• [WHAT THE TASK REQUIRES]: Keep the text of the data exactly as it is and omit each picture from the copy.

• [DATA FOR THIS TASK]:
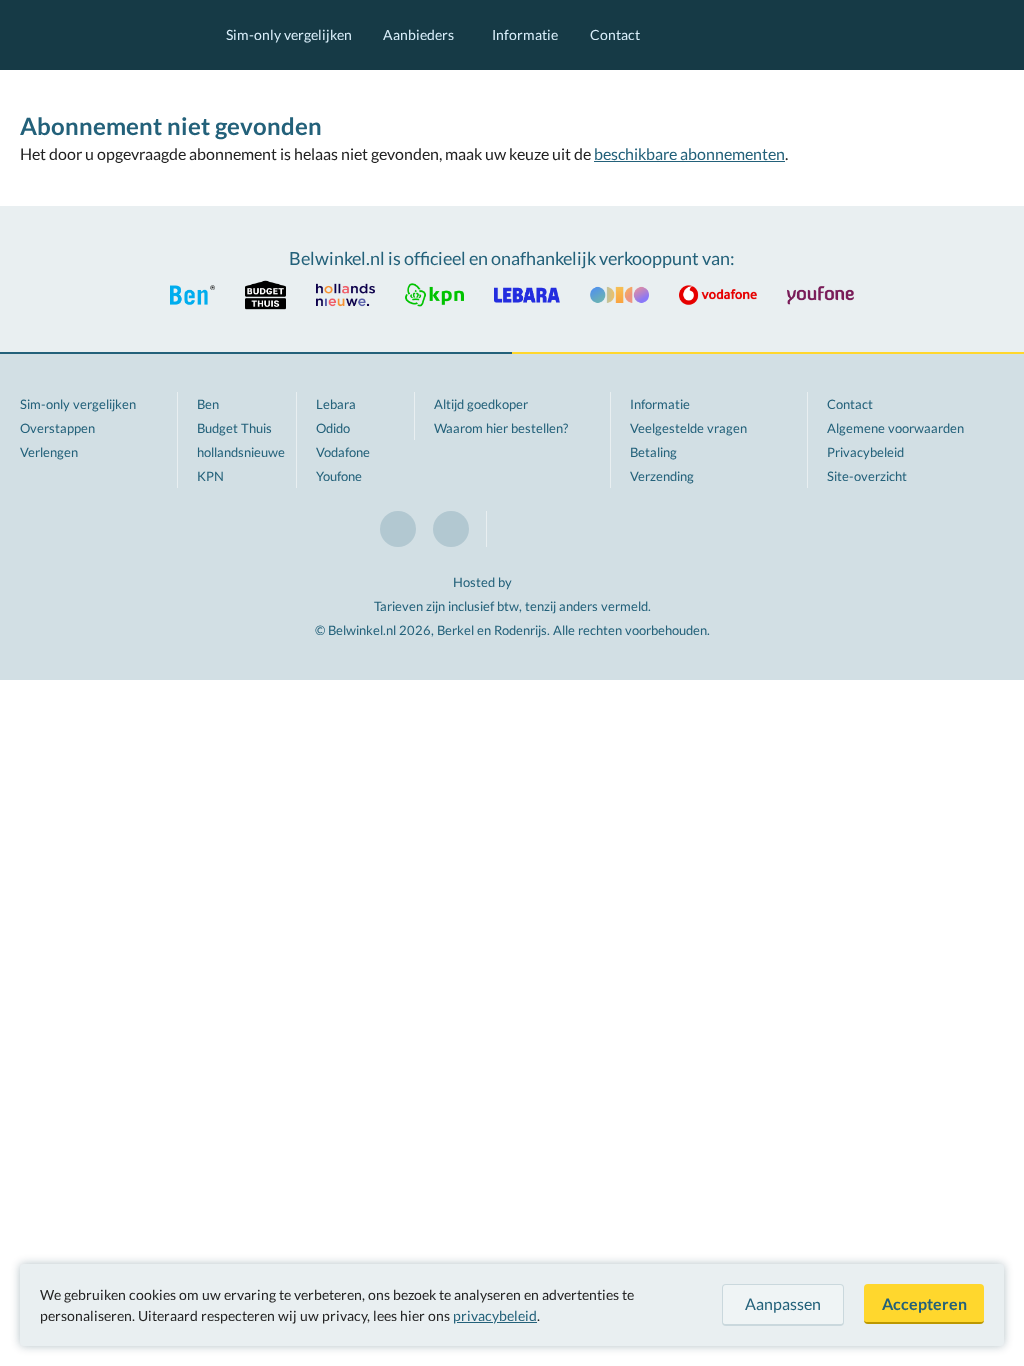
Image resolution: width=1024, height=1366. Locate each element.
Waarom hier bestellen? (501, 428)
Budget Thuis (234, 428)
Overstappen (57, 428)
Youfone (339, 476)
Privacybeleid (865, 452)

• [RESULT OF THE EXERCISE]:
Image resolution: width=1024, height=1366. Locate each element.
Waarom hier bestellen? (501, 428)
Budget Thuis (234, 428)
Overstappen (57, 428)
Youfone (339, 476)
Privacybeleid (865, 452)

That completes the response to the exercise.